▶ _DATA SECTION_
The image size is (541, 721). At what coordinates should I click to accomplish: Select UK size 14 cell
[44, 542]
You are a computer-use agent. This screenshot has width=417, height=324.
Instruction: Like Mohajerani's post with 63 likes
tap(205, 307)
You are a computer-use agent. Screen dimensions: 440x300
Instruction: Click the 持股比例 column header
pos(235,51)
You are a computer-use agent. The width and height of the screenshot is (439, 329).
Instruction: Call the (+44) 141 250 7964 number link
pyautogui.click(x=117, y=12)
...
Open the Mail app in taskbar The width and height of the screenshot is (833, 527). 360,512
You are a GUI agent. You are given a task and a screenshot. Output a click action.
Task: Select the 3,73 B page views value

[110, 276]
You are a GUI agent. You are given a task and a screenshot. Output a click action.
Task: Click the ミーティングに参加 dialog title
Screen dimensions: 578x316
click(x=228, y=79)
---
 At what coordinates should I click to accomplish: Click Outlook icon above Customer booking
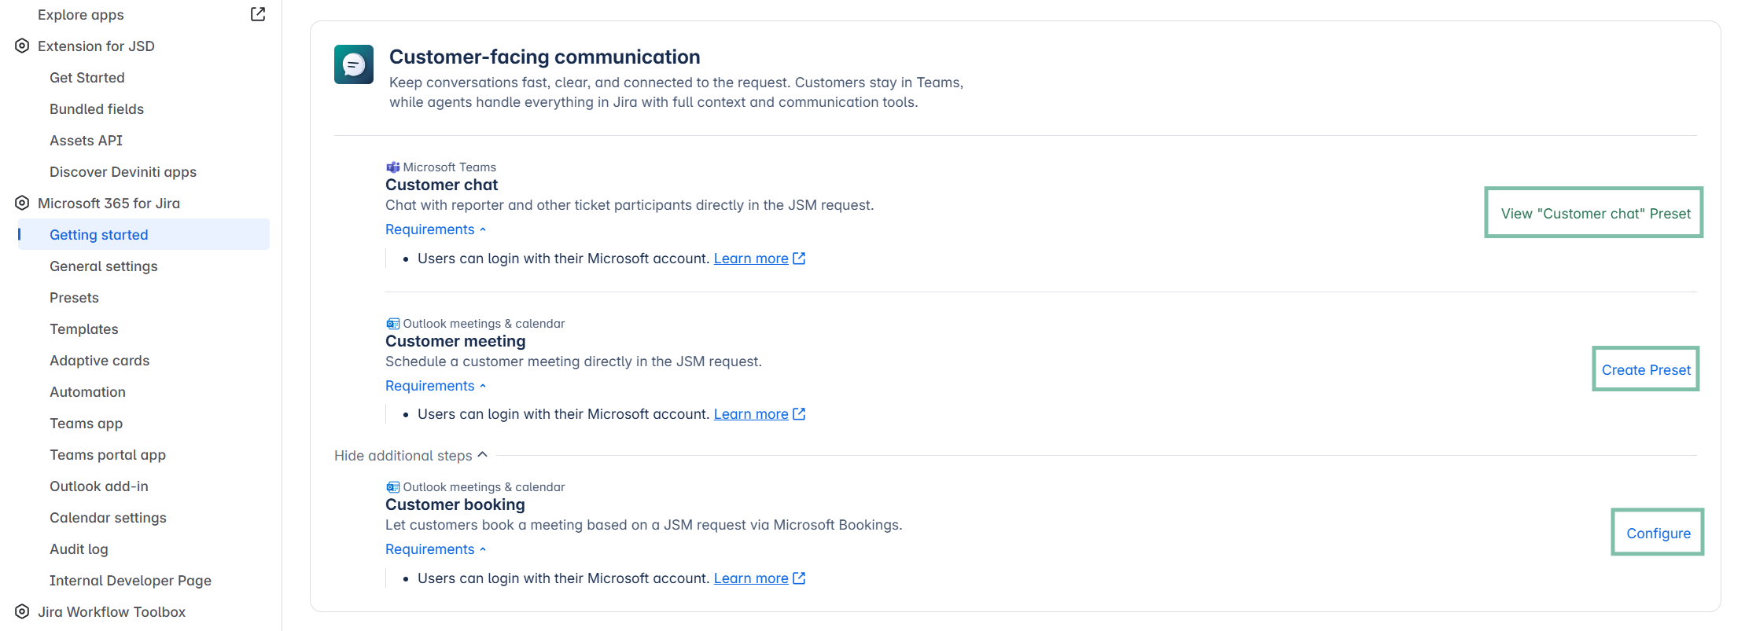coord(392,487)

▶ _THE PROBLEM_
The lines to show are those in the data above that include "height".

▶ _ANSWER_
You are a computer-use agent. This screenshot has width=417, height=324.
You are a computer-use agent. The width and height of the screenshot is (439, 329).
Open the Mail app in taskbar The width and height of the screenshot is (833, 527). 360,512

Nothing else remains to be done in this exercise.